**YANG DIKERJAKAN**
Teruskan tulisan tentang krisis kebanggaan di bawah, mulai tepat setelah kalimat terakhirnya.

Krisis Kebanggaan

Banyak orang yang mencari kesenangan dengan memenangkan sebuah turnamen. Turnamen, betapapun kecilnya, menjadi ajang pembuktian diri sekaligus penegasan pada dunia bahwa sang diri masih ada. Sang diri layak dipandang dan diperhitungkan. Dan tidak ada yang lebih meneyenangkan dari pada kenyataan bahwa diri bermakna, berhak diperhitungkan, berhak dicap sebagai orang sesungguhnya.
Mungkin karena itu, seorang teman ada yang sangat antusias untuk memenangkan liga waktu PeEs-an. Dia sangat berhasrat dan akan melakukan segala cara untuk meraih kemenangan. Dan tidak hanya itu, ekspresi saat meraih kemenangan, perang mulut dan pernyataan-pernyataan pedas saat pertandingan berjalan, tidak jarang dilontarkan tanpa segan. Entah apa maksudnya. Barangkali, kemenangan saja tidak cukup, tapi juga lawan harus merasa rendah, merasa tak berguna dan mengakui bahwa dirinya kalah dalam segala hal, dalam skil dan tehnik, dalam pengalaman dan jam terbang.

 (gambar: www.suropeji.web.id)

Kalau saya hanya menemukan orang semacam ini satu dua saja di sekitar saya, saya bisa maklum. Kalau saya hanya menemukan orang semacam ini di satu lingkungan saja yang yang pernah saya tinggali, saya bisa paham. Saya akan menganggapnya sebagai akibat dari laku tidak senonoh orang tersebut terhadap dirinya. Akan tetapi, saya melihat orang-orang semacam ini ada banyak, hampir di semua orang yang saya temukan—tidak mustahil saya termasuk, hampir di setiap lingkungan di mana saya pernah terlibat di dalamnya. Artinya, tidak mengada-ada jika saya mengatakan bahwa sikap demikian telah menjadi gejala kolektif. Gejala yang menghinggapi masyarakat umum, tanpa melihat di mana masyarakat itu berada, tak berkaitan dengan ruang lingkup geografis, tradisi dan historisnya.
(gambar: acehdesain.wordpres.com)

**MATERI**
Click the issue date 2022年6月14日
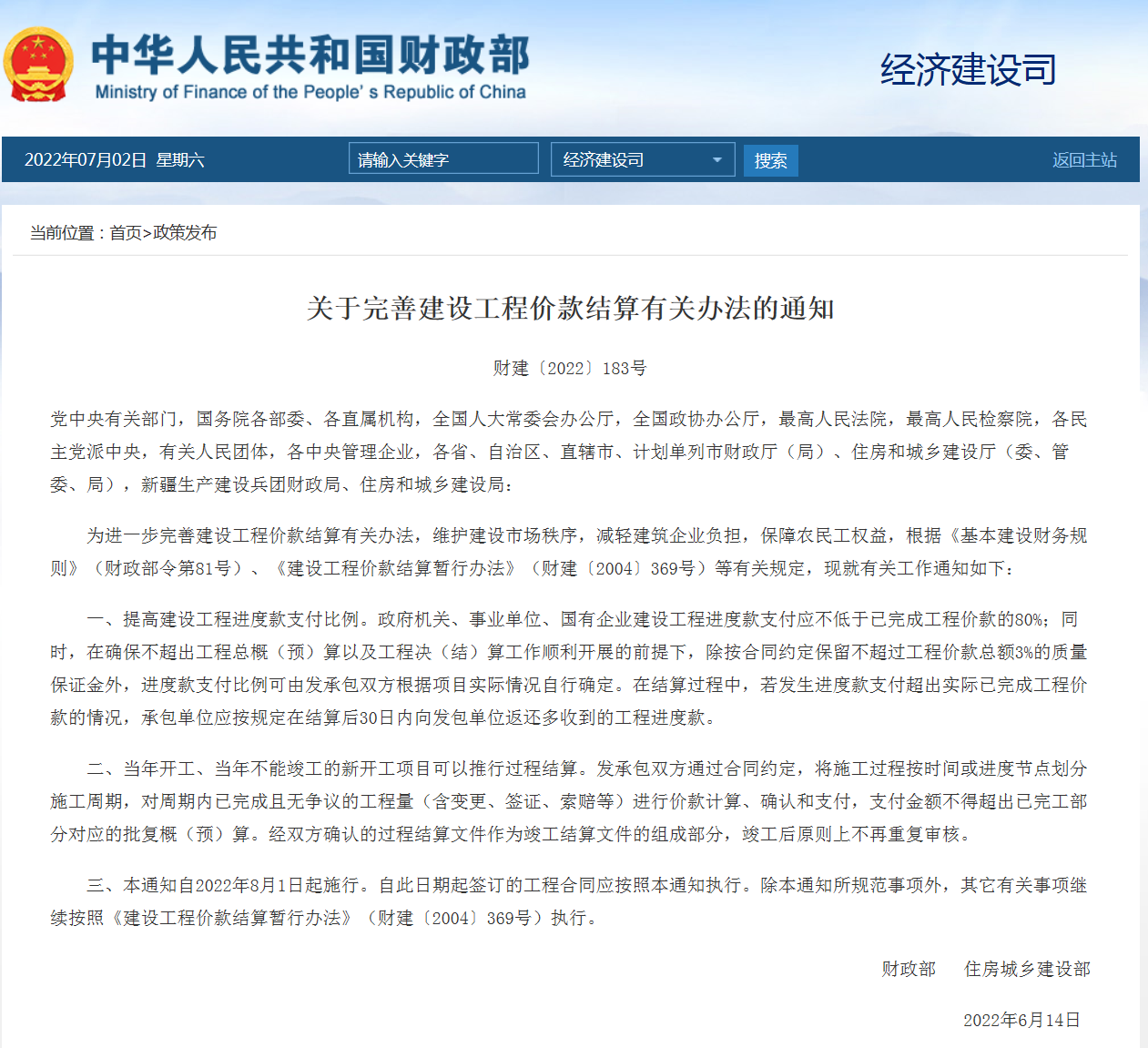1148x1048 pixels. click(1021, 1020)
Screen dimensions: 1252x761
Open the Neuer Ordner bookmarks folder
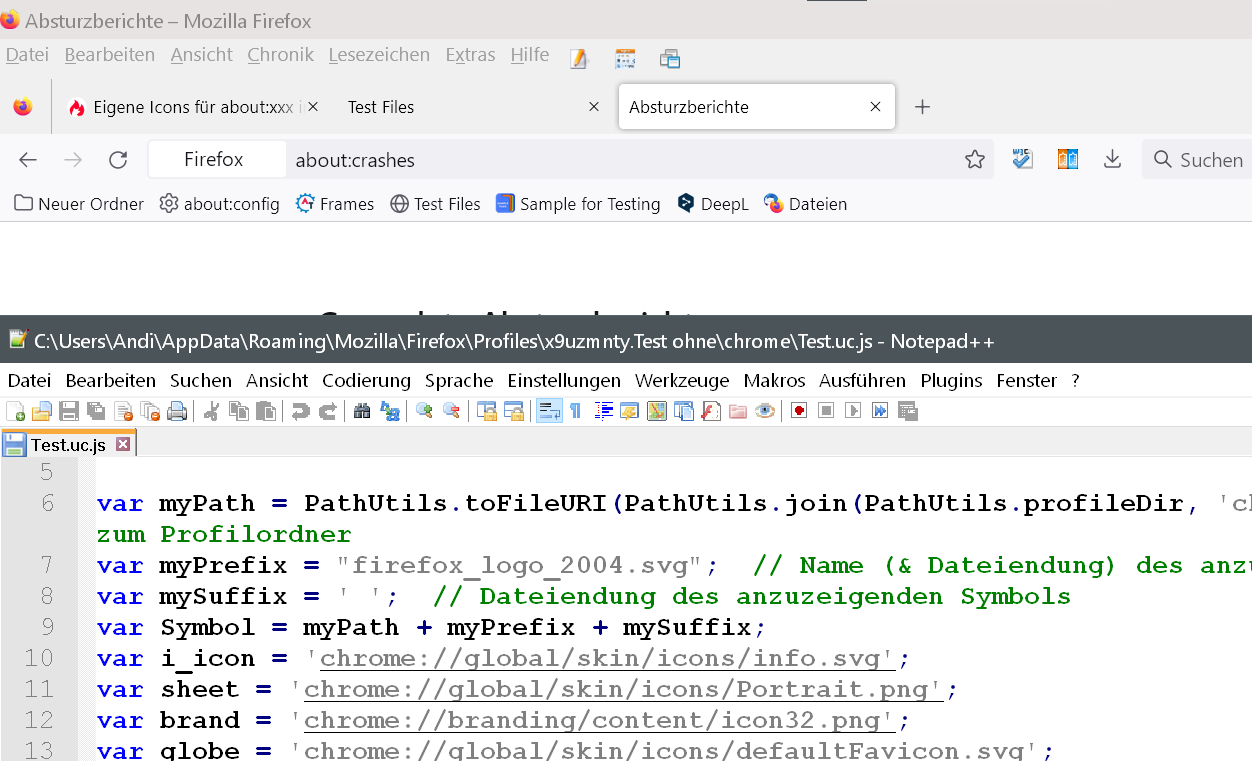point(79,204)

**JAWABAN TUGAS**
Bila demikian, saya tidak tahu apa penyebabnya. Bila hal itu terjadi pada seorang dua orang individu saja—sebagaimana tadi sudah dikatakan, saya akan menyebutnya sebagai akibat dari perilaku tidak senonoh terhadap diri. Artinya, diri terkait telah gagal memperlakukan dirinya, potensinya, hingga diri tidak mampu mencari kebanggaan lewat jalan yang normal dan konvensional. Kebanggaan menjadi pemain terbaik dalam sebuah ajang sepak bola sungguhan, tingkat kabupaten saja sudah cukup, layak disebut kebanggaan. Kebanggan menjadi seorang yang mampu membuat karya seni yang bagus, yang kualitasnya diakui banyak orang, juga layak disebut kebanggaan, dan banyak kebanggaan lain yang pantas disebut kebanggaan.

(gambar: sintaayudisia.wordpress.com)

Tapi bila penyakit ini diiidap oleh sebuah masyarakat, melibatkan banyak orang dari beragam latar belakang, apa pula penyebabnya? Mungkinkah masyarakat sedang dilanda krisis kebanggaan. Artinya masyarakat itu tidak memiliki makna sebab diisi oleh individu-individu yang merasa bahwa dirinya tidak berharga, tidak bermakna, kosong, tidak punya prestasi yang bisa dibanggakan? Ketika sudah melibatkan sebuah lingkup yang besar, penyebabnya pastilah sangat hebat, memiliki tenaga luar biasa dahsyat.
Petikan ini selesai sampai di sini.